The Effect of Intrathecal Versus Intravenous Dexmedetomidine on Postoperative Analgesia in Transurethral Resection of The Prostate
Overview
- Phase
- Not Applicable
- Intervention
- Control group
- Conditions
- Dexmedetomidine
- Sponsor
- Tanta University
- Enrollment
- 75
- Locations
- 1
- Primary Endpoint
- Time to first analgesic request
- Status
- Recruiting
- Last Updated
- 3 years ago
Overview
Brief Summary
This study was conducted to compare the effects of intrathecal versus intravenous dexmedetomidine administration in patients undergoing Transurethral resection of the prostate under spinal anesthesia.
Detailed Description
Multiple prostatic pathologies become evident in the elderly males. Of them, benign prostatic hyperplasia is one of the most prevalent issues in aging men and transurethral resection of the prostate (TURP) still represents the standard surgical treatment. Most transurethral resection of the prostate (TURP) procedures are performed under spinal anesthesia. Spinal anesthesia has many advantages including, easy application, low cost, decreasing the risk of aspiration, decreasing intraoperative bleeding, eliminating the need for mechanical ventilation together with the decreased risk of intraoperative cardiac events or post-operative hypoxic episode.
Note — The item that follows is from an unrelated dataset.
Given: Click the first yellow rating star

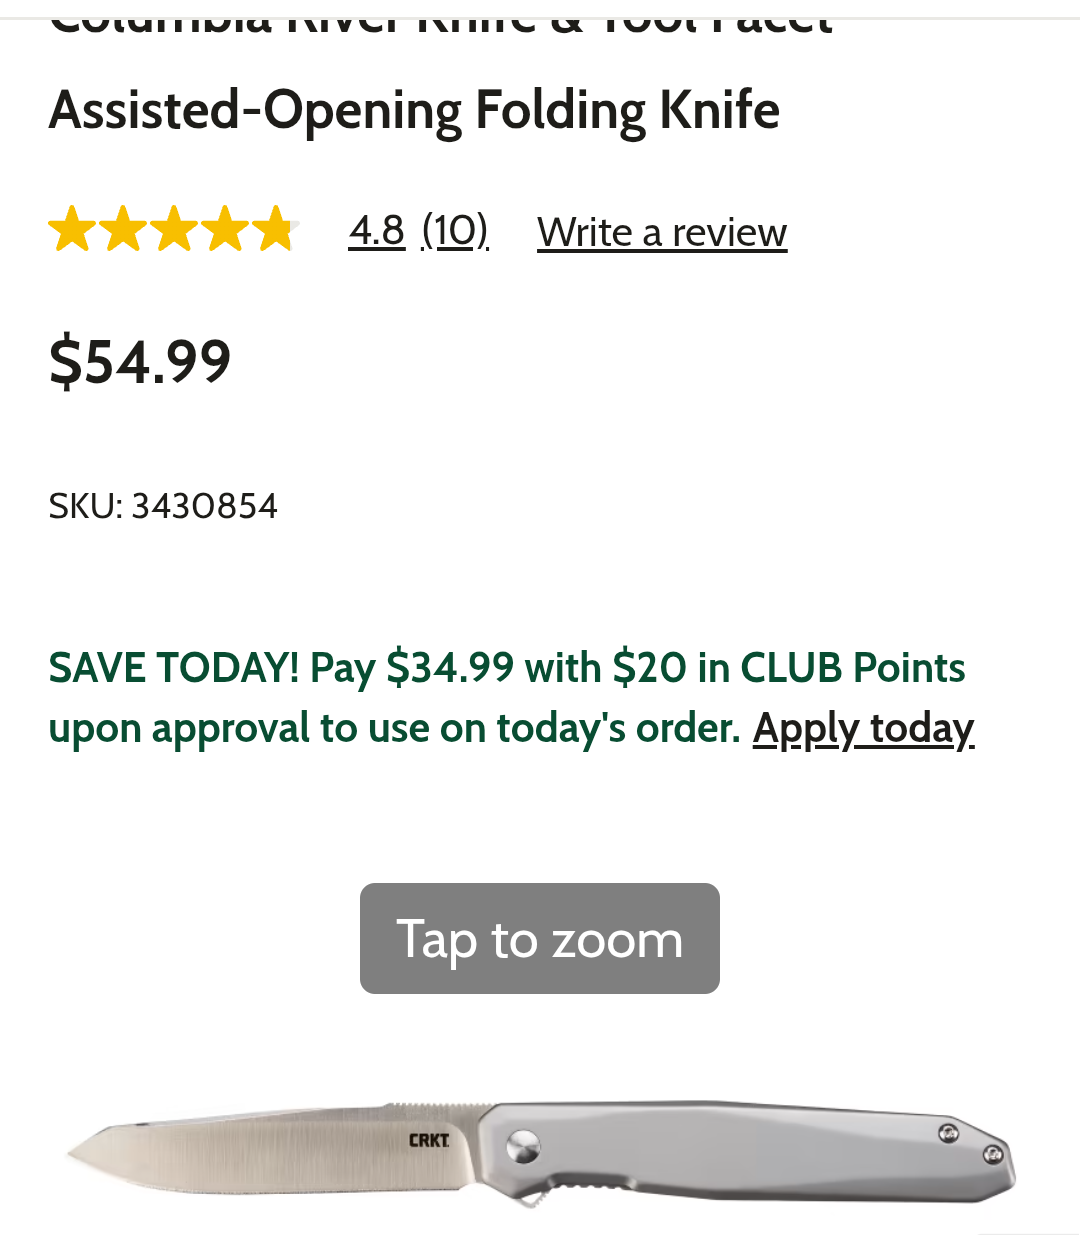Looking at the screenshot, I should coord(72,230).
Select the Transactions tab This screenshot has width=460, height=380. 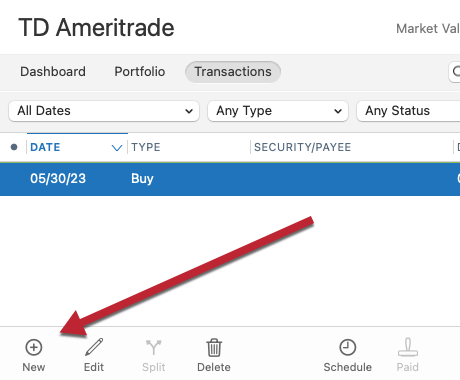tap(233, 72)
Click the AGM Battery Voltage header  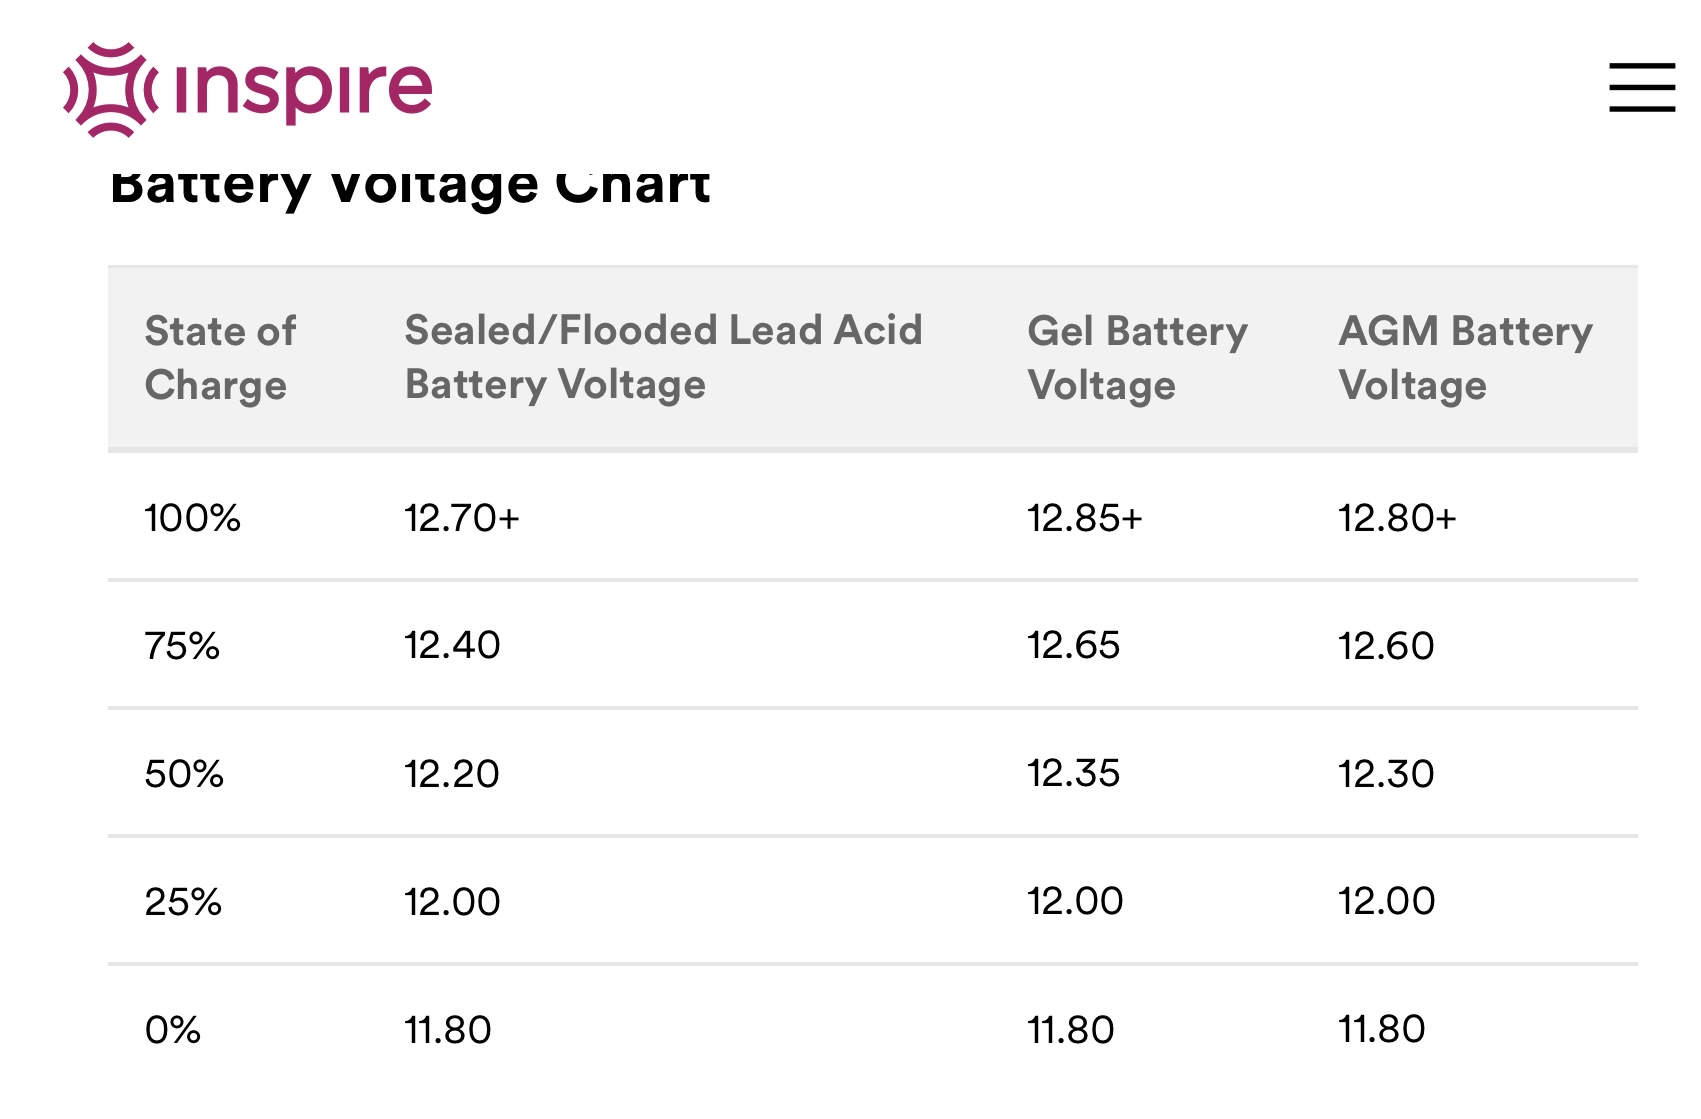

The management of post-operative pain following spinal anesthesia using a short-acting anesthetic still constitutes a major problem for anesthesiologists and pain physicians. However, the duration and efficacy of spinal anesthesia could be improved by adjuvants. Dexmedetomidine is an alpha 2 receptor agonist that have antinociceptive action for both visceral and somatic pain. At low doses, it has sedative and hypnotic effects without having a negative impact on respiration. Multiple studies have reported that intrathecal and intravenous administration of this drug could prolong the duration of spinal anesthesia and post-operative analgesia.
Investigators
Laila Elahwal
Lecturer of Anesthesiology, Surgical Intensive Care and Pain Medicine
Tanta University
Eligibility Criteria
Inclusion Criteria
- •Cases aged between 50 and 70 years
- •Having class I or II according to the American society of anesthesiologists (ASA)
Exclusion Criteria
- •Cases with heart block
- •Dysrhythmia
- •Contraindications for spinal anesthesia
- •Known allergy to the study medications
- •Classified as ASA class \> II
- •Alpha 2 agonist or antagonist therapy.
Arms & Interventions
Control group
Cases will be subjected to spinal anesthesia with hyperbaric bupivacaine 10 mg.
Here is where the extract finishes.